• AIM 1:
In the passage on school turnaround plans that follows, to whom does the superintendent send the final plan?

• DOCUMENT SECTION:
>> Begin
The stakeholder group submits recommendations to the superintendent, who then drafts a plan, giving "due consideration to [the stakeholder group's] recommendations." The plan is sent to the stakeholder group, the school committee, and the state superintendent for comment. After making receiving further recommendations and making any necessary modifications, the superintendent sends the final plan to the commissioner. The entire process, including stakeholder group meetings, recommendations, and plan drafts, will be open to the public.

The law specifies that the turnaround plan should include:
  • steps to address social service and health needs of students and their families, to help students arrive and remain at school ready to learn;
  • steps to improve child welfare services and, as appropriate, law enforcement services in the school community, in order to promote a safe and secure learning environment;
  • steps to improve workforce development services provided to students and their families, to provide them with meaningful employment skills and opportunities;
  • steps to address achievement gaps for limited English-proficient, special education, and low-income students;
  • alternative English language learning programs;
  • a financial plan; and
  • an outline of measurable annual goals for improvement.
The legislation doesn't mandate any particular strategy for school improvement (since the particular strategies should be selected to suit the particular challenges the school faces), but it does provide a non-exhaustive list of potential strategies, including:
  • adjusting the curriculum,
  • reallocating or securing additional funds,
  • increasing salaries "to attract or retain highly-qualified administrators, or teachers or to reward administrators, or teachers who work in under-performing schools that achieve the annual goals set forth,"
  • expanding the school day or year,
  • having the entire staff re-apply for their jobs,
  • modifying district policies or collective bargaining agreements,
  • supplying greater in-service professional development for teachers or administrators,
  • increasing teacher planning and collaboration time, and
  • searching for and studying best school and instructional practices.
The superintendent can choose to appoint an "external receiver" to operate the school and implement the plan, or to assist with its implementation. (But, the school committee can appeal this decision to the commissioner.) This external receiver is "a nonprofit entity or an individual with a demonstrated record of success in improving low-performing schools or the academic performance of disadvantaged students."
>> End
• WORKING DATA:
>> Begin
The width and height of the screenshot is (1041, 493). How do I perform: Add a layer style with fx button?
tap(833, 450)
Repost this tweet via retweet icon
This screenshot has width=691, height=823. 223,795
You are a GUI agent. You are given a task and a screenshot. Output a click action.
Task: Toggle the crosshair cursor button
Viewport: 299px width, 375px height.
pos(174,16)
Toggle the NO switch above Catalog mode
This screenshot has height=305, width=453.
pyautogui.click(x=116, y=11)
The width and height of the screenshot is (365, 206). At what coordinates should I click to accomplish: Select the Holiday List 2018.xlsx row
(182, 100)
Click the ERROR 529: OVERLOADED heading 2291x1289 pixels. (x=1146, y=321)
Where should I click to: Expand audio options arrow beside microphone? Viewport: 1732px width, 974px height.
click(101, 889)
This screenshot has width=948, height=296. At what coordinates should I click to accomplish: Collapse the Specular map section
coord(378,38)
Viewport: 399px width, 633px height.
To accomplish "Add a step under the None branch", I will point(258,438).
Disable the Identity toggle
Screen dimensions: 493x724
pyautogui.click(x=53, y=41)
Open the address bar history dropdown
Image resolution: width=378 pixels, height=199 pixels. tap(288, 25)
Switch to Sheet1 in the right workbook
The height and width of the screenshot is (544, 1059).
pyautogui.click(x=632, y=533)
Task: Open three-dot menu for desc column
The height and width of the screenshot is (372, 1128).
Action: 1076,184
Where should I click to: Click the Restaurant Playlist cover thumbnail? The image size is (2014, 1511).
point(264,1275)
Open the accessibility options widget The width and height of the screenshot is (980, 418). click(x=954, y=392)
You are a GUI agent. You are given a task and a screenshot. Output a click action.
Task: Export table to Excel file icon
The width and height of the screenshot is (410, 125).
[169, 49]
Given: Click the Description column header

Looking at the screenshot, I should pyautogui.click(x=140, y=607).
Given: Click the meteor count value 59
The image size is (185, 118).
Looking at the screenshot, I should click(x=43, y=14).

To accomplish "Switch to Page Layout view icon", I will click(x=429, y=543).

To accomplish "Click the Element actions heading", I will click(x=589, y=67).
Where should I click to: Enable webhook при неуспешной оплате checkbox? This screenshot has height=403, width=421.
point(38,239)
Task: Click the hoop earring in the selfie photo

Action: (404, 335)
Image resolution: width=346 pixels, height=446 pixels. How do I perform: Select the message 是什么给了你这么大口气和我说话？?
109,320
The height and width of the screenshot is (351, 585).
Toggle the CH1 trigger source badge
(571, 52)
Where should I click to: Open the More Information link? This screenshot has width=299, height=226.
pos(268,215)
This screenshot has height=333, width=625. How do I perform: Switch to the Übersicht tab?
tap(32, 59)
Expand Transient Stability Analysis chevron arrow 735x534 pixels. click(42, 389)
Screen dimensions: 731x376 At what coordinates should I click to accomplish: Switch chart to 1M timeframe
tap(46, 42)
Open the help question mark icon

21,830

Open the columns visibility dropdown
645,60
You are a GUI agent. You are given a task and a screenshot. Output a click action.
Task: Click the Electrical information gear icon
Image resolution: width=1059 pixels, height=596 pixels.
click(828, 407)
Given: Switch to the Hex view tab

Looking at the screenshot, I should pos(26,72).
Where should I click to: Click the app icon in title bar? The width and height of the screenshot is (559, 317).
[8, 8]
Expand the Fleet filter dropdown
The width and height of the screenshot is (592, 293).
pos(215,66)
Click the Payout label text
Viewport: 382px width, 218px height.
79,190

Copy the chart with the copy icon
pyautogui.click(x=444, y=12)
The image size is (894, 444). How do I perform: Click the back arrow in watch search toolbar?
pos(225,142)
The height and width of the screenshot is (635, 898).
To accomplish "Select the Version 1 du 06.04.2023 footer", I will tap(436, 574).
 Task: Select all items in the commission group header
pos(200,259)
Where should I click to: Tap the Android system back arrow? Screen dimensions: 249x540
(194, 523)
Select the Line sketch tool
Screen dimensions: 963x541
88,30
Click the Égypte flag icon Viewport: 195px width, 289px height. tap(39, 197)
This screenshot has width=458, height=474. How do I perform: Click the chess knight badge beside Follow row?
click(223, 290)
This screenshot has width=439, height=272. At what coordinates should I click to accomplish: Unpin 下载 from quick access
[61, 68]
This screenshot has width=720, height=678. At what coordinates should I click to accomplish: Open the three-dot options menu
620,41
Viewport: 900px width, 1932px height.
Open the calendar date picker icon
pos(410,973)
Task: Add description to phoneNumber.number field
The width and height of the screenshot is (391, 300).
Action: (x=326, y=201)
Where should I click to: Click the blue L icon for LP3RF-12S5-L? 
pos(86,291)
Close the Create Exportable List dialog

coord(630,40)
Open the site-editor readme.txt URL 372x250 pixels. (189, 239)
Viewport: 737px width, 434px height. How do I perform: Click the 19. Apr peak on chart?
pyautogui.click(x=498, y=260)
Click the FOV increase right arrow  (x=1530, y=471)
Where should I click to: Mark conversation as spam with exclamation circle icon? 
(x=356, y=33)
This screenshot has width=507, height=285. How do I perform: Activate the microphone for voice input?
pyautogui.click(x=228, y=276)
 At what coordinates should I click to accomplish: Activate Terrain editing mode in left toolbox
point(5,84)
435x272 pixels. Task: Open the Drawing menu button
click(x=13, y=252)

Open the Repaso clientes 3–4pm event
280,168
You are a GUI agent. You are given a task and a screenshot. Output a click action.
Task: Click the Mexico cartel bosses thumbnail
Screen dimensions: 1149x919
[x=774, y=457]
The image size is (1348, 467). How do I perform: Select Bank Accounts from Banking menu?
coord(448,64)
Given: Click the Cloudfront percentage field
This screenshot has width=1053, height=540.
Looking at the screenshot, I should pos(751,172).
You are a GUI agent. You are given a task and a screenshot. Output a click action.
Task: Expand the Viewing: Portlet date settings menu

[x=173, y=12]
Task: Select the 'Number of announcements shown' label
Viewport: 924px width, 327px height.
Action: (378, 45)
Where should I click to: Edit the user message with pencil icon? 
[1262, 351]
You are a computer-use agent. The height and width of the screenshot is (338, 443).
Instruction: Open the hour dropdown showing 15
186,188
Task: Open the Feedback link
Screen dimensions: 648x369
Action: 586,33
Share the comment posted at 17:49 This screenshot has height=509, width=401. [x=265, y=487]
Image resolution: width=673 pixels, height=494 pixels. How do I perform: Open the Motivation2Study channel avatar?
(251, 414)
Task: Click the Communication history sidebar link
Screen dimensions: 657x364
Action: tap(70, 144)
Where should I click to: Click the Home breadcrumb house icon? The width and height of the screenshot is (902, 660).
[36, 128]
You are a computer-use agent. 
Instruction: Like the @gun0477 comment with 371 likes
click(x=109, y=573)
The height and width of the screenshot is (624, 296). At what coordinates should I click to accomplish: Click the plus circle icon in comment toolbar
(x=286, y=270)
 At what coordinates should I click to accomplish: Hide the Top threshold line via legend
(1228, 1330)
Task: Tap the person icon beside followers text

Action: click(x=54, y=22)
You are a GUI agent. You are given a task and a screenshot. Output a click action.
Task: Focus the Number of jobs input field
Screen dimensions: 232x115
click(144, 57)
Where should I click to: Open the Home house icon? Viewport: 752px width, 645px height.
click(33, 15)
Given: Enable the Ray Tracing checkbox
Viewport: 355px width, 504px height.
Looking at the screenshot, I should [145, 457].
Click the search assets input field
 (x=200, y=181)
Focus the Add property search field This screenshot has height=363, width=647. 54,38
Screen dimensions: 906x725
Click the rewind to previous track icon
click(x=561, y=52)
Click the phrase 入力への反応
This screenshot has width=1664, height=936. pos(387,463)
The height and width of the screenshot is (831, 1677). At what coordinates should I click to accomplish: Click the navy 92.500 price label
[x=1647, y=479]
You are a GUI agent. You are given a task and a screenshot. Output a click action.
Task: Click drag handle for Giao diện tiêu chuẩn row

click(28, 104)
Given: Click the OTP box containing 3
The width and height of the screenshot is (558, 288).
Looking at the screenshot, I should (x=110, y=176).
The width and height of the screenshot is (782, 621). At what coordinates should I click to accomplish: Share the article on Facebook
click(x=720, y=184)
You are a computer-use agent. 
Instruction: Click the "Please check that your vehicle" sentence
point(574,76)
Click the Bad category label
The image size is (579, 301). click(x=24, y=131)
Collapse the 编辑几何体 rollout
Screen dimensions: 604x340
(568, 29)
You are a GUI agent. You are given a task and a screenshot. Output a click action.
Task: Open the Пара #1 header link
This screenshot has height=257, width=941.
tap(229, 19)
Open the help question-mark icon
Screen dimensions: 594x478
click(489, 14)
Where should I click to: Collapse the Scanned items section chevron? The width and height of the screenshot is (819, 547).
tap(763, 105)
>> End
• AIM 2:
Pull out every line of the records above that contains the string "label". Case counts.

• FINAL ANSWER 1:
The commissioner.

• FINAL ANSWER 2:
Click the Payout label text
Task: Select the 'Number of announcements shown' label
The height and width of the screenshot is (831, 1677). At what coordinates should I click to accomplish: Click the navy 92.500 price label
Click the Bad category label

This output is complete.